When I was eleven years old, I became obsessed with the piano. At the time, my best friend was taking lessons and I was captivated by his ability to play. Eager to learn myself, I asked my mother to enroll me with my friend’s tutor. To my surprise and delight, she agreed! However, there was one complication. I was living with my friend’s family, that year. Whilst he was allowed to practice on his grandmother’s beautiful old upright, I wasn’t. So, it was arranged that I would practice at a neighbour’s, which I did with enthusiasm! That poor household. Twice a week, I played the same little repertoire over and over: the mundane beginner pieces, the endless repetitive scales… How relieved they must have been when I finally got my own piano!
When the time came for the Royal Schools of Music examination, my tutor was confident that I would do well.
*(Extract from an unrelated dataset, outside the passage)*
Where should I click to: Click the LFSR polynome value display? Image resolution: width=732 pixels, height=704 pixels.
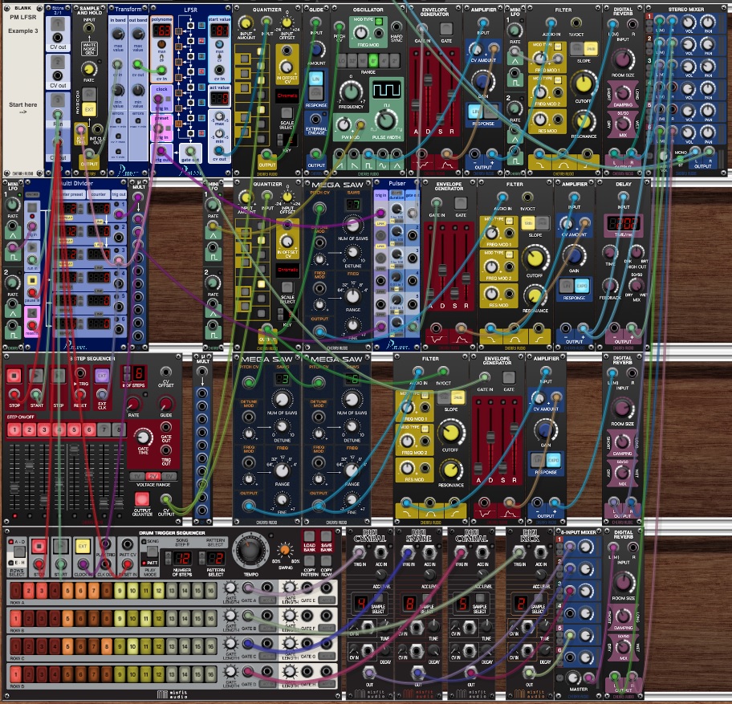161,31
Being a perfectionist, I was determined not to disappoint her. Thinking back on this, I never told my parents about my progress, chiefly because they never asked—and yet my tutor at the time was one of my mother’s oldest friends! Perhaps she didn’t ask because she learnt from my tutor, but I always assumed she wasn’t all that interested. As far as I was aware, her only involvement was buying my piano and paying for lessons. As for my alcoholic stepfather, he saw my talent as a source of entertainment for him and his drinking friends. Be that as it may, concerning my first examination, I had every reason to be confident in my ability to do well and it makes what follows all the more puzzling!
On the morning of the examination, I was overcome with misgivings. I experienced what I now think was a panic attack. It was without a doubt the most nervous I have ever been in my entire life. I was shaking, pacing about the house, dreading what was to come. When my mother told me to calm down, I burst into tears! In an effort to bring me to my senses, she instructed my stepfather to take me around the house and “surprise” me with an unexpected slap in the face! Unbeknownst to them, I overheard this exchange. My young mind was horrified! I was too immature to realise what was happening inside me, but subconsciously I must have wondered why my parents didn’t take the time to find out why I was stressed, why they were so dismissive of my feelings, why they made me feel like there was something wrong with me. By the time my stepfather walked me to the back of the house, I had collected myself, firm in my resolution never to lose it again. There was no need for a “surprise”.
I passed the examination. But, that morning stayed with me. At my most defenseless, my mother had neither the instinct nor the capacity to reassure or comfort me. Her cruel and unsympathetic response left me feeling helpless, unprotected and worthless. Incidents like that litter the landscape of my childhood. My stepfather, an alcoholic for most of my life (now recovered), used to make me play the piano when he brought his drunk friends home. I cannot express how humiliating that was to me. My regard for him already hanging by a thread, these situations compounded my anger and resentment towards him. I came to despise him. Had he slapped me in the face that morning, he would not have violated me more than he did by all the insidious ways in which he (and my mother) damaged me psychologically.
There has always been a distance between my parents and I. So much bitterness has built up in me towards them. It’s taken a long time to come to a place of forgiveness. Now that I am older, I am able to talk to them about how I experienced my childhood. I can allow myself to feel the anger and pain I suppressed, back then. It’s not easy to realise that there’s nothing wrong with you when you’re that young and in the thick of a dysfunctional family. But understanding and coming to grips with what happened to you, goes a long way towards healing the pain of a broken upbringing. It requires a lot of introspection and it’s exhausting, but at some point, it dawns on you: the people who treated you badly were the unworthy ones, not you. You were the pearl, they were the swine.